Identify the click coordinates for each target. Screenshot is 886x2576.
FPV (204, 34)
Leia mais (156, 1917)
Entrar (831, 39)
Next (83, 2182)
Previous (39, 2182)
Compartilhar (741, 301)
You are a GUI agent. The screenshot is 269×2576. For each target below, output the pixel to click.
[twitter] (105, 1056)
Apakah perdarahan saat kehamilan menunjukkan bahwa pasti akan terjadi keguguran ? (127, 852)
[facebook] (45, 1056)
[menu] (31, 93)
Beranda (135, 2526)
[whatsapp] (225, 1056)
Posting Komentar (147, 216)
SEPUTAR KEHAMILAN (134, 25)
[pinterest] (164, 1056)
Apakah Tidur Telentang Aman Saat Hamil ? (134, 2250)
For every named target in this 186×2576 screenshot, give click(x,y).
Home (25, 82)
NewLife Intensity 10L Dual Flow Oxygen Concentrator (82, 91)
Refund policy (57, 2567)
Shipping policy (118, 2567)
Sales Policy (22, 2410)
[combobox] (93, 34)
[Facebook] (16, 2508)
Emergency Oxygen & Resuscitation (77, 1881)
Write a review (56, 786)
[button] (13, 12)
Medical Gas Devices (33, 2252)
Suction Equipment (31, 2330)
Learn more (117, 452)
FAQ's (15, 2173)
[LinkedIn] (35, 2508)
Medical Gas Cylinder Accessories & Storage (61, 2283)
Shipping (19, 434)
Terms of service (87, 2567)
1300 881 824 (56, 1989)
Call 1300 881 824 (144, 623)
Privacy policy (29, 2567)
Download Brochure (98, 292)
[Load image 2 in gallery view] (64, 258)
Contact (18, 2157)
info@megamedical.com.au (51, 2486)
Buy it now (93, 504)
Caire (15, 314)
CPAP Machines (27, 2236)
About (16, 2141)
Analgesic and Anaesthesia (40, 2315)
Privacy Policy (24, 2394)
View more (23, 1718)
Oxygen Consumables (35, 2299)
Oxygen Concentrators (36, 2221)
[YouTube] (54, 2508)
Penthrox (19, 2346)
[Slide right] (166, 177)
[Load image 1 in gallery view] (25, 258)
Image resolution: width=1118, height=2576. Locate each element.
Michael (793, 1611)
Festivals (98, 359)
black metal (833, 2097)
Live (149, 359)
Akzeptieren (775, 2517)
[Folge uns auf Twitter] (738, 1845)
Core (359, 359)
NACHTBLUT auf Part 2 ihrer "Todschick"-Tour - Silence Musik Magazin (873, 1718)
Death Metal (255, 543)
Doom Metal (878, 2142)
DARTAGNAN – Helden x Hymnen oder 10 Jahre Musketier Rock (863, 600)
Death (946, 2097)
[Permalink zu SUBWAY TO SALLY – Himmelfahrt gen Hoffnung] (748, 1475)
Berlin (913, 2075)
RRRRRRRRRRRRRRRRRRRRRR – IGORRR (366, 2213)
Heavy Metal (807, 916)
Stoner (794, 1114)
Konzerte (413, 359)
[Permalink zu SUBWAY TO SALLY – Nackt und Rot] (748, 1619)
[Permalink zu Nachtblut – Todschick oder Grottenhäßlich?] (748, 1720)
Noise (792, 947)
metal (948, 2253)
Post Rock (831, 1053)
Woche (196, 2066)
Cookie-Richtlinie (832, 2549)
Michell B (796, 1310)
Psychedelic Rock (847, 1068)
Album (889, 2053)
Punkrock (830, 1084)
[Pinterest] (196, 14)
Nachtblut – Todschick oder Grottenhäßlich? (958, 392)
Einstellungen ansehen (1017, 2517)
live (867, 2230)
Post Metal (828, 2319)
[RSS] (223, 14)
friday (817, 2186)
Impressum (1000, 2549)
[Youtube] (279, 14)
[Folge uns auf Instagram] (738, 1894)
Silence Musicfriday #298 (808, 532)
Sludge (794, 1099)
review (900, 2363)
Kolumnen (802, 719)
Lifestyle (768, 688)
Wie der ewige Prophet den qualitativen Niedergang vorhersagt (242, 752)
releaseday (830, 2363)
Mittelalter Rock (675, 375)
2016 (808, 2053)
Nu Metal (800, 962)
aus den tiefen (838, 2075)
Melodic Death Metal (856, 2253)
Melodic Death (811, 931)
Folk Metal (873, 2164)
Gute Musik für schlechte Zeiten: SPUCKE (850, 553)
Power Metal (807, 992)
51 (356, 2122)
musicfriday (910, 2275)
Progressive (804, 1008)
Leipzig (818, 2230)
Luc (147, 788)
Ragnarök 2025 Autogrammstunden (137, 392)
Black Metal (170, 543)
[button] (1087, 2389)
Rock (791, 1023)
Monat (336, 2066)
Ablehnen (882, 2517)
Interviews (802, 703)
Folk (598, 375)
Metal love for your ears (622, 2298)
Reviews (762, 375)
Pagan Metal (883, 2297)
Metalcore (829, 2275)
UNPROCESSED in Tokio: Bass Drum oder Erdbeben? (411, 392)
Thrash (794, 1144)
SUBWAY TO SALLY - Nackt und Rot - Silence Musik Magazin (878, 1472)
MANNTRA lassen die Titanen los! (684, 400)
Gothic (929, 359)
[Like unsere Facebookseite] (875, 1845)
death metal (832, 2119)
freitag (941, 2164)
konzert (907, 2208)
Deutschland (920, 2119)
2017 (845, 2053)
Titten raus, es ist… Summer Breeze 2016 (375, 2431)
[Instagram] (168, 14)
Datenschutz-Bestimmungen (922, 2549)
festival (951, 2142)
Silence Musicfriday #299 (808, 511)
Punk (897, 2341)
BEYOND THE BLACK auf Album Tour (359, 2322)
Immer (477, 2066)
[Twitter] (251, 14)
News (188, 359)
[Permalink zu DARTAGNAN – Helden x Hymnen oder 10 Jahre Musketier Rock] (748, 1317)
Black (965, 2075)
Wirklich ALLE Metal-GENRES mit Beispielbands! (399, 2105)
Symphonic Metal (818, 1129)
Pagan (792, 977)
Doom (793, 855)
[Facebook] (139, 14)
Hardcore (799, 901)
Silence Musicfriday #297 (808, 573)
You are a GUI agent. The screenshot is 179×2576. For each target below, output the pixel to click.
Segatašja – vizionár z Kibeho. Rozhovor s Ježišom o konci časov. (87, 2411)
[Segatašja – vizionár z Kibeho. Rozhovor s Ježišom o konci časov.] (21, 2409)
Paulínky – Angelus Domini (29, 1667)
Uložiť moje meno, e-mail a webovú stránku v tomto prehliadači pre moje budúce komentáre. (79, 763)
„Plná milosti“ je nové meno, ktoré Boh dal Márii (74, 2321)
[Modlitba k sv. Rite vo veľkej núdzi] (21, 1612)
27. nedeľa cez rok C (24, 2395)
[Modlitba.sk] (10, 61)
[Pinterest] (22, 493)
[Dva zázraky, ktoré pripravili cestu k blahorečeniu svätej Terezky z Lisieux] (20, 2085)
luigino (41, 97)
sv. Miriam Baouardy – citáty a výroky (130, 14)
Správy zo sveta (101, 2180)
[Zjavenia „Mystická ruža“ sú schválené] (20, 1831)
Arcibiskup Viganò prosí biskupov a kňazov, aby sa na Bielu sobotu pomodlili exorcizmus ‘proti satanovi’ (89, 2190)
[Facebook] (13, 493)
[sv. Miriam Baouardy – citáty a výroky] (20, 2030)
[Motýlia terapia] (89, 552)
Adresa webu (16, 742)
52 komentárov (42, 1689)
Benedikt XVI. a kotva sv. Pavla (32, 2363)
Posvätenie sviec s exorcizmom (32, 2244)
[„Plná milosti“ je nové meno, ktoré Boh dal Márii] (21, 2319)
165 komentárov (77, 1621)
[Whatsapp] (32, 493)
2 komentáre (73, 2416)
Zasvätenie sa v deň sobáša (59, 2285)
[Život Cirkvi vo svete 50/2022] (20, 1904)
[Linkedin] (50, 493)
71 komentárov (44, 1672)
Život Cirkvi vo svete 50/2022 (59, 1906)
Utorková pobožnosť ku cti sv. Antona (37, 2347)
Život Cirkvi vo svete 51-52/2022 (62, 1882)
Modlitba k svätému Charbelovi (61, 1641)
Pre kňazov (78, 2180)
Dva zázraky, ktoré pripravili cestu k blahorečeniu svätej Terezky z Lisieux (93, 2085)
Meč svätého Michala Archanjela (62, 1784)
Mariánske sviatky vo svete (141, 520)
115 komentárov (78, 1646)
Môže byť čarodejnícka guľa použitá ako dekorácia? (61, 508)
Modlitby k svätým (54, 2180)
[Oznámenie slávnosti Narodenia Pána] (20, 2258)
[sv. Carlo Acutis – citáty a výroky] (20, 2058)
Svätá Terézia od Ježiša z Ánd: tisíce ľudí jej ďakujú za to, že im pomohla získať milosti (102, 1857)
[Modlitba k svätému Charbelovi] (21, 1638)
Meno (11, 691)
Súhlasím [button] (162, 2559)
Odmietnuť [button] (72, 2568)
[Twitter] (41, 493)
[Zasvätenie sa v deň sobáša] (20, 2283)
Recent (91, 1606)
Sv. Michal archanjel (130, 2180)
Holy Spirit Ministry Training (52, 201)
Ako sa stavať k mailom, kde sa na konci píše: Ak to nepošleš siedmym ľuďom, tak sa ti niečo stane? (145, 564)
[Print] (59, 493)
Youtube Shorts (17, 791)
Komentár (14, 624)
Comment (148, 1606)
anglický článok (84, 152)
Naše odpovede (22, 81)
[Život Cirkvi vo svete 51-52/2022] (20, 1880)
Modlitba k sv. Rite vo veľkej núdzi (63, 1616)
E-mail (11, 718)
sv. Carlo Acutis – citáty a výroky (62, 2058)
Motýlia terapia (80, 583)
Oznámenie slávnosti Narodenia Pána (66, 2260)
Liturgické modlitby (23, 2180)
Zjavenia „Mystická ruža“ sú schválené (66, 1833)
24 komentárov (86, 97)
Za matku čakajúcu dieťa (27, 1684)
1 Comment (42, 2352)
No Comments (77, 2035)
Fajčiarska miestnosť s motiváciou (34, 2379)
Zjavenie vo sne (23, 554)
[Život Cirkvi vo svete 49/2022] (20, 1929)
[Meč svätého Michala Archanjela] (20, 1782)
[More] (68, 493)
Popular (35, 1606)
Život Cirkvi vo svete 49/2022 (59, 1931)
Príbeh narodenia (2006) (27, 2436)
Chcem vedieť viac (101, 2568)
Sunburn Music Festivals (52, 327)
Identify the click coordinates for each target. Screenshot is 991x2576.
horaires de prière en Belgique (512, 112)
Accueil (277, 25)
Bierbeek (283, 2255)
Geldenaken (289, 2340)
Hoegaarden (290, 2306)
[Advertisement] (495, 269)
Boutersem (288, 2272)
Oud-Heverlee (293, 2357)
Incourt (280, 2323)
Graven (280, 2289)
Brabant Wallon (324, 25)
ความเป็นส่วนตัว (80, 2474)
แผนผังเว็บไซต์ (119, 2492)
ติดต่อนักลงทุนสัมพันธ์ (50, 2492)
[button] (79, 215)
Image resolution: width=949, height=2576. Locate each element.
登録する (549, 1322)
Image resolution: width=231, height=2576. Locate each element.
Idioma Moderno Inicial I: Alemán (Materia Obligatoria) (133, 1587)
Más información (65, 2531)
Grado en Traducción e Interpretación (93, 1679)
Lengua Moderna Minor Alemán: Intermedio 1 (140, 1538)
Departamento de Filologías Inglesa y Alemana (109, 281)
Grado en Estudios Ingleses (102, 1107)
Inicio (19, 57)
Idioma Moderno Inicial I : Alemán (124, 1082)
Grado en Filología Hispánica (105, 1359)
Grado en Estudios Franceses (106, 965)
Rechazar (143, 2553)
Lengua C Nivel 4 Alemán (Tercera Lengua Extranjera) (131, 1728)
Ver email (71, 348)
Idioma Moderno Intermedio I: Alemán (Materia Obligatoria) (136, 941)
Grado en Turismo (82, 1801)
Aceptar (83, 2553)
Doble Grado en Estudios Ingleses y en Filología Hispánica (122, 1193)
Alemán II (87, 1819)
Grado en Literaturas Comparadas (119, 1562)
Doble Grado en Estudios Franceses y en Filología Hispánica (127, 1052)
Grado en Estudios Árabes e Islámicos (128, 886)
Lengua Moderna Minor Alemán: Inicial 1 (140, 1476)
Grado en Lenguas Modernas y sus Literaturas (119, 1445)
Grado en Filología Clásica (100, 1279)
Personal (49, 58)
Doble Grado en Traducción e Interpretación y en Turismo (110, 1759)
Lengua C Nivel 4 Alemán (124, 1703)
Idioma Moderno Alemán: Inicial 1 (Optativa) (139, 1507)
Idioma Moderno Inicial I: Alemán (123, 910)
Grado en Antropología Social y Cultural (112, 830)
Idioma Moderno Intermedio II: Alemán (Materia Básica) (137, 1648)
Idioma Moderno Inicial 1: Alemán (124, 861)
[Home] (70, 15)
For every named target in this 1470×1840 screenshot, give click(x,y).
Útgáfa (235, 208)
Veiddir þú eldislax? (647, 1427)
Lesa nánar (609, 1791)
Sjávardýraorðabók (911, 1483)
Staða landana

######

- _PROBLEM DETAILS_
Each line above from the one with "Posvätenie sviec s exorcizmom (32, 2244)" up to and including the one with "Ako sa stavať" must be set down exactly, and no line outside that span may appear.

- _ANSWER BOX_
Posvätenie sviec s exorcizmom (32, 2244)
[„Plná milosti“ je nové meno, ktoré Boh dal Márii] (21, 2319)
165 komentárov (77, 1621)
[Whatsapp] (32, 493)
2 komentáre (73, 2416)
Zasvätenie sa v deň sobáša (59, 2285)
[Život Cirkvi vo svete 50/2022] (20, 1904)
[Linkedin] (50, 493)
71 komentárov (44, 1672)
Život Cirkvi vo svete 50/2022 (59, 1906)
Utorková pobožnosť ku cti sv. Antona (37, 2347)
Život Cirkvi vo svete 51-52/2022 (62, 1882)
Modlitba k svätému Charbelovi (61, 1641)
Pre kňazov (78, 2180)
Dva zázraky, ktoré pripravili cestu k blahorečeniu svätej Terezky z Lisieux (93, 2085)
Meč svätého Michala Archanjela (62, 1784)
Mariánske sviatky vo svete (141, 520)
115 komentárov (78, 1646)
Môže byť čarodejnícka guľa použitá ako dekorácia? (61, 508)
Modlitby k svätým (54, 2180)
[Oznámenie slávnosti Narodenia Pána] (20, 2258)
[sv. Carlo Acutis – citáty a výroky] (20, 2058)
Svätá Terézia od Ježiša z Ánd: tisíce ľudí jej ďakujú za to, že im pomohla získať milosti (102, 1857)
[Modlitba k svätému Charbelovi] (21, 1638)
Meno (11, 691)
Súhlasím [button] (162, 2559)
Odmietnuť [button] (72, 2568)
[Twitter] (41, 493)
[Zasvätenie sa v deň sobáša] (20, 2283)
Recent (91, 1606)
Sv. Michal archanjel (130, 2180)
Holy Spirit Ministry Training (52, 201)
Ako sa stavať k mailom, kde sa na konci píše: Ak to nepošleš siedmym ľuďom, tak sa ti niečo stane? (145, 564)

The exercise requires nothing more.